■ **Entries for locating text and elements**
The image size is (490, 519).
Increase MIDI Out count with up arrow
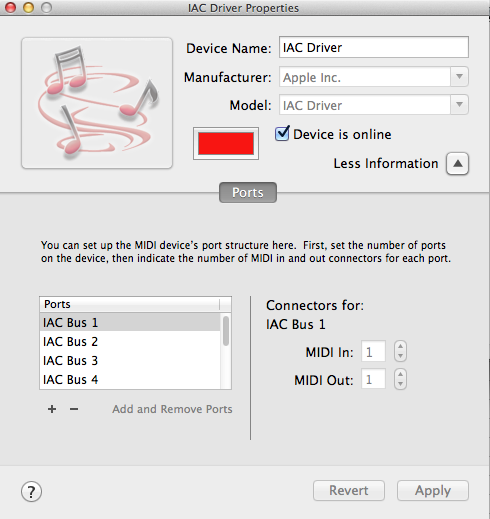pyautogui.click(x=400, y=374)
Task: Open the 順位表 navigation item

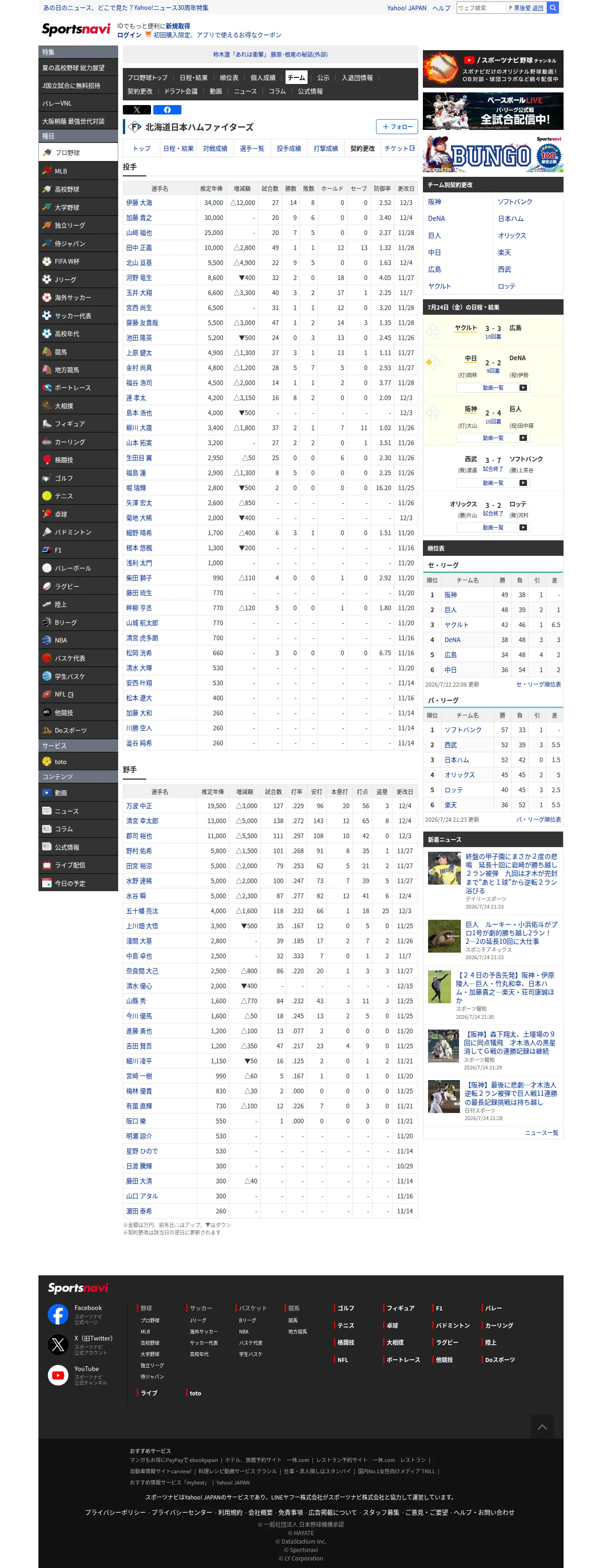Action: pyautogui.click(x=229, y=78)
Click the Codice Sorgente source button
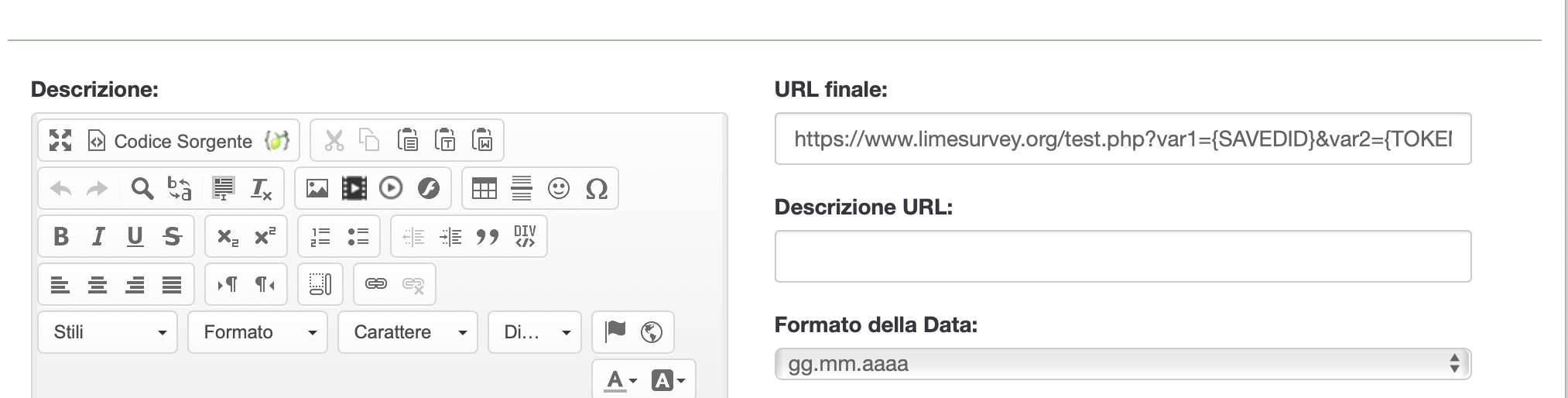1568x398 pixels. pyautogui.click(x=170, y=141)
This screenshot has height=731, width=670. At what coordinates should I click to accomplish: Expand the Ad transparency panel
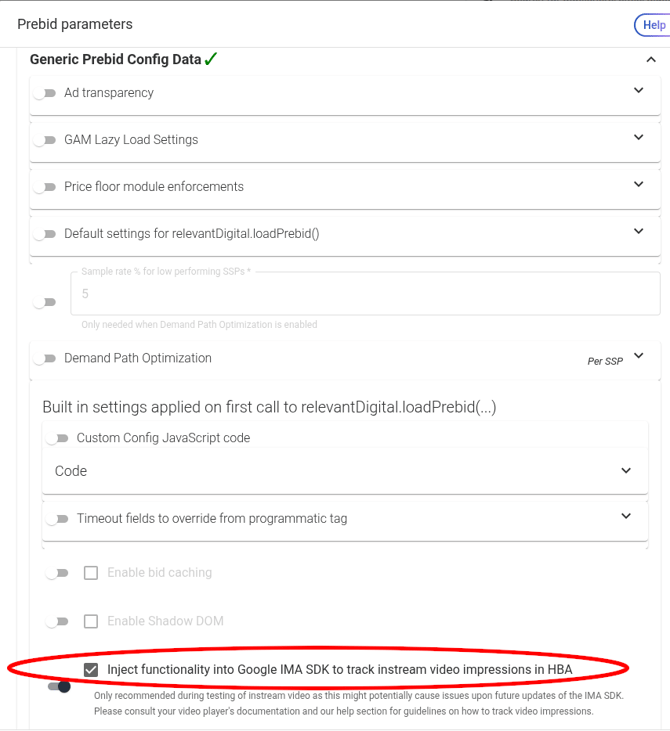639,91
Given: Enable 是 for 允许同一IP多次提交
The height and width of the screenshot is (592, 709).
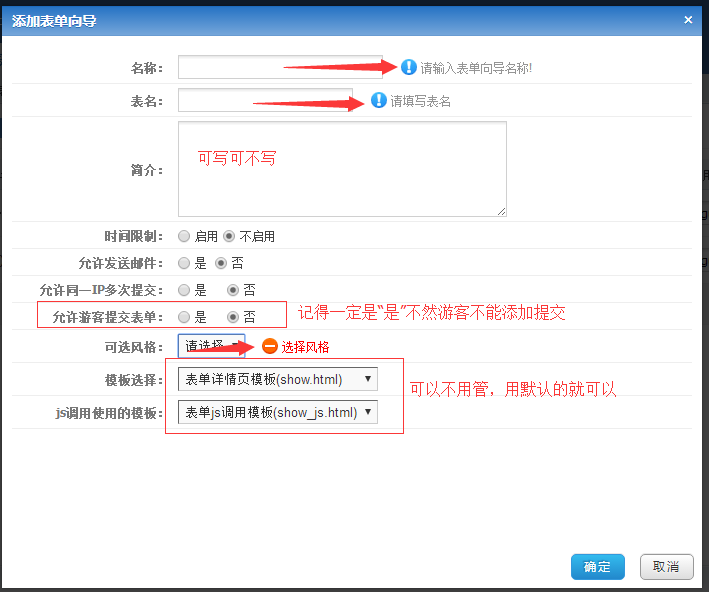Looking at the screenshot, I should coord(184,290).
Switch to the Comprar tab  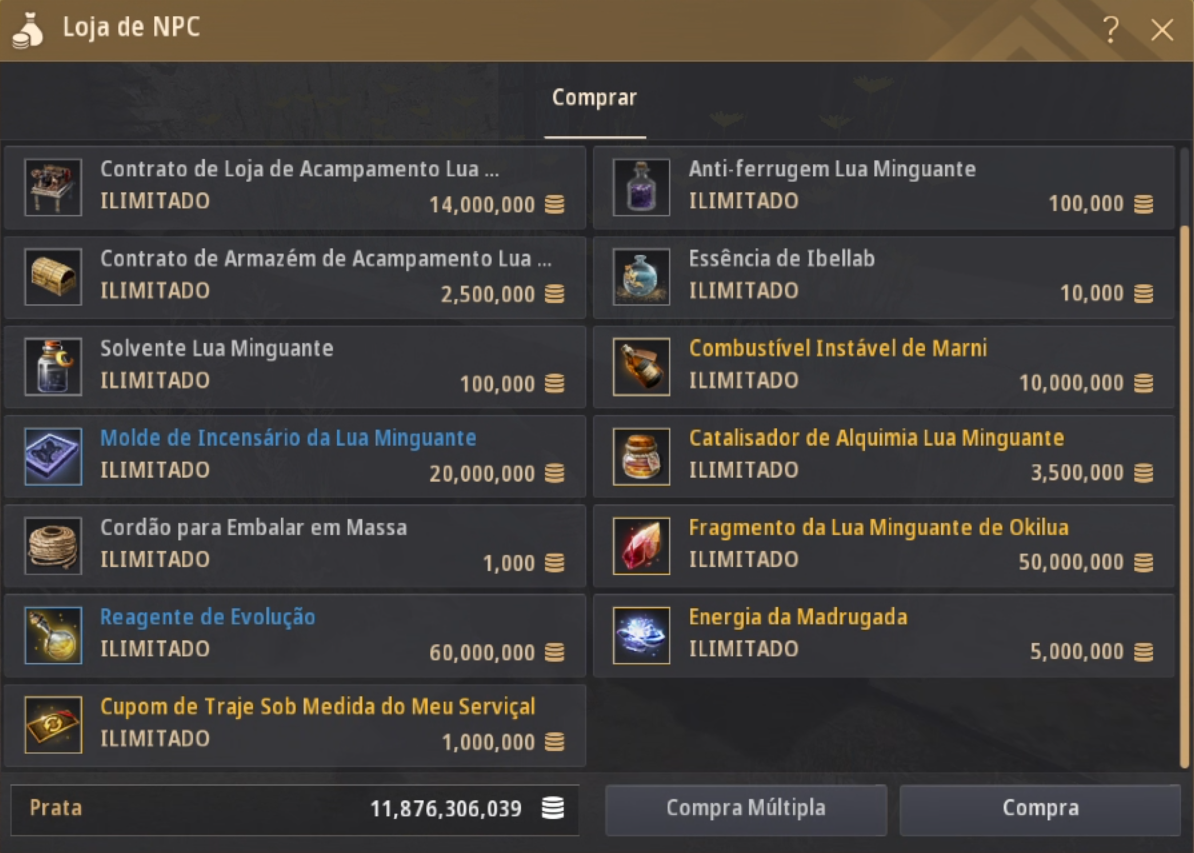tap(594, 98)
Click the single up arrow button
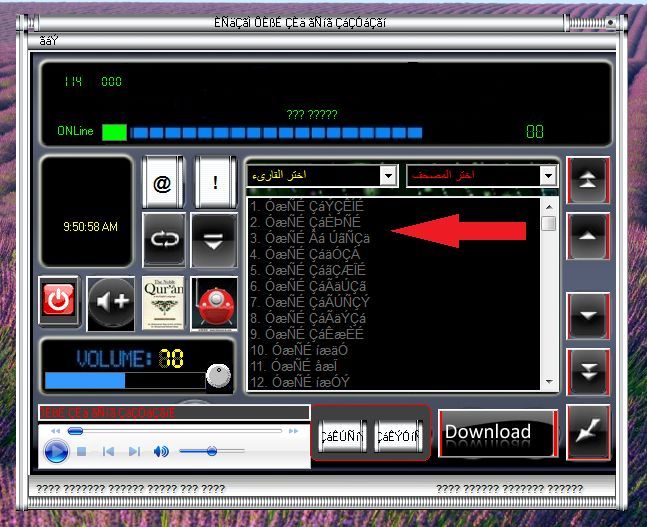 click(x=586, y=236)
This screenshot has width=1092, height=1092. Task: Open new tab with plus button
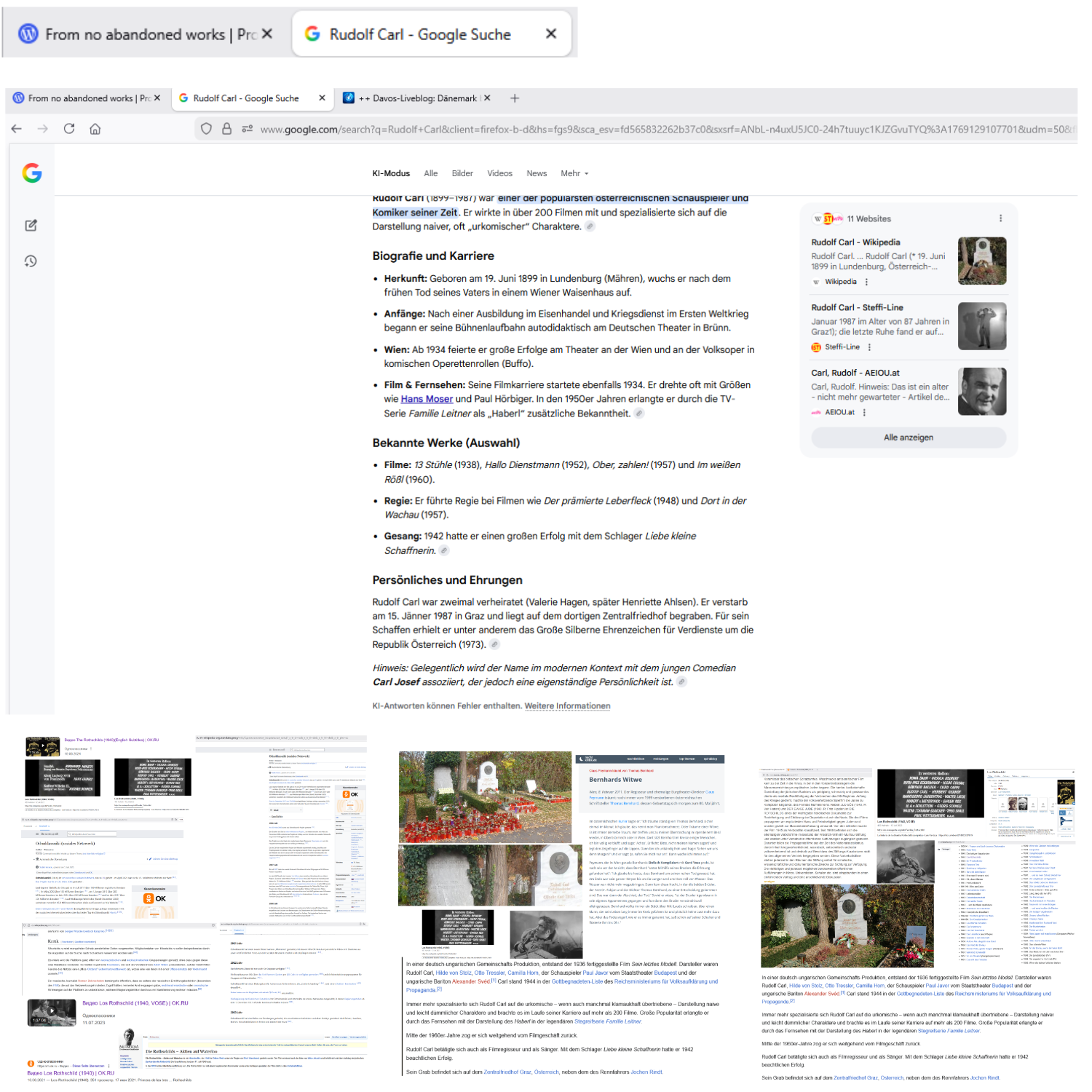coord(515,98)
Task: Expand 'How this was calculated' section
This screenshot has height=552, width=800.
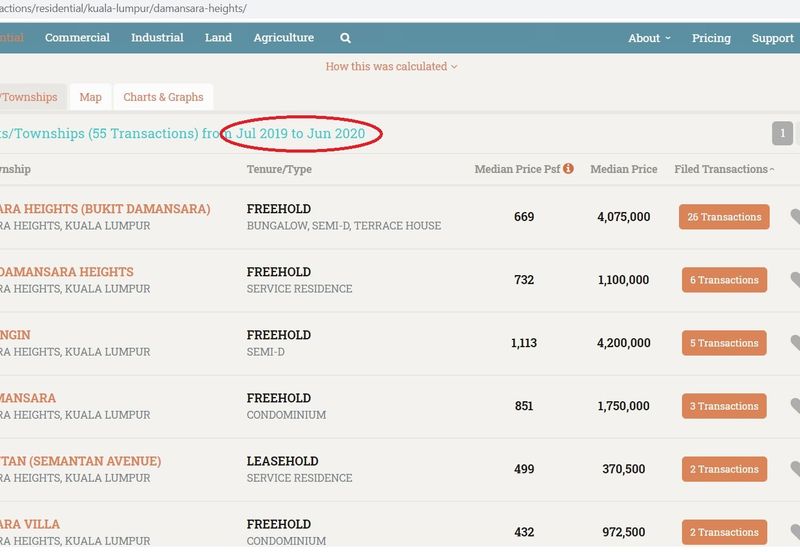Action: 391,66
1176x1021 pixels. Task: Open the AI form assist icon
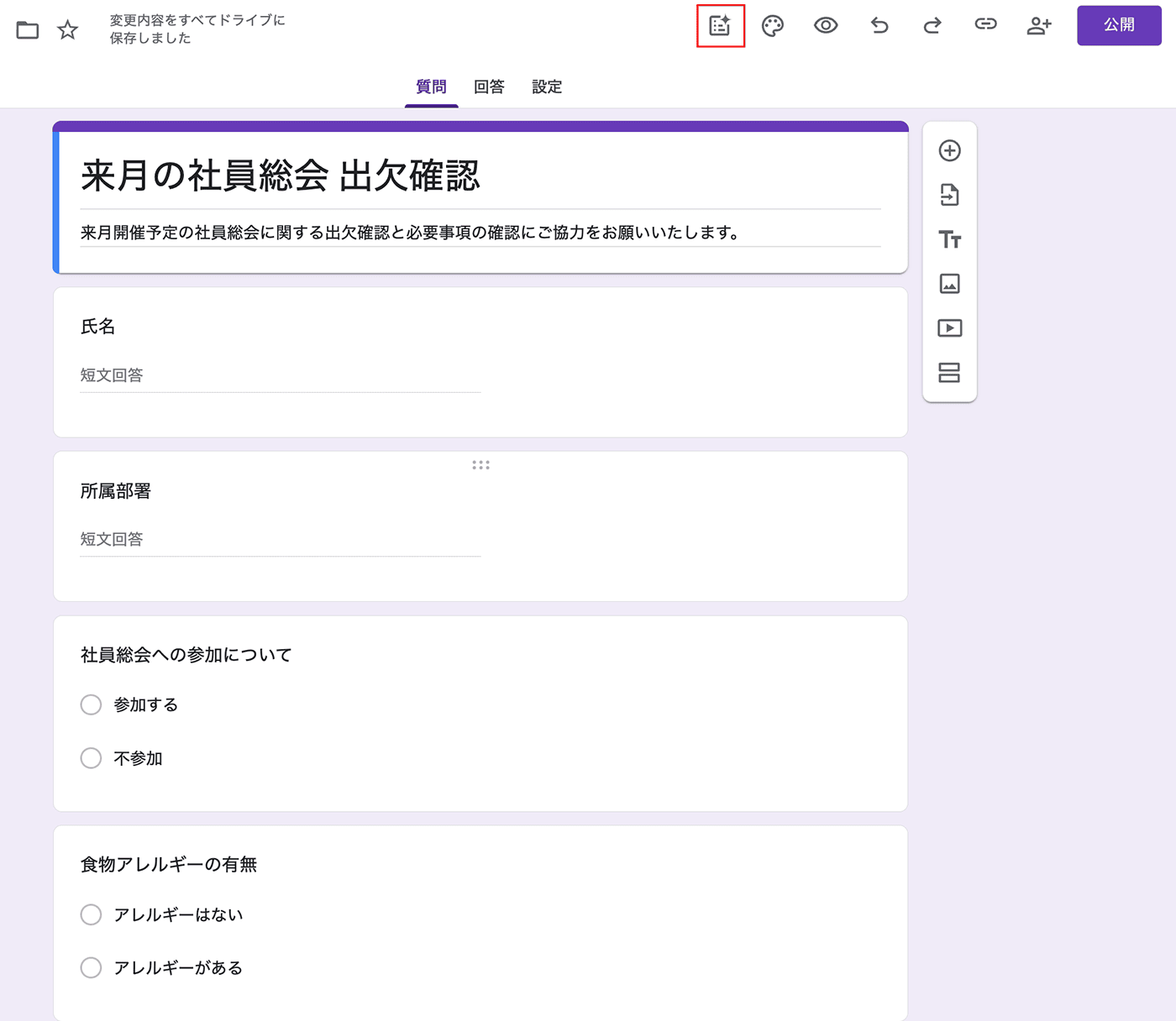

■ **What you should do**
Rewrite everything from the line containing "Task: Expand 'How" down to the end of the rows as a Markdown table with the columns No. and Line, numbering each line and omitting blank lines. Leave the pictures out of the answer.

■ **Written answer**
| No. | Line |
|---|---|
| 1 | Task: Expand 'How this was calculated' section |
| 2 | This screenshot has height=552, width=800. |
| 3 | Action: 391,66 |
| 4 | 1176x1021 pixels. Task: Open the AI form assist icon |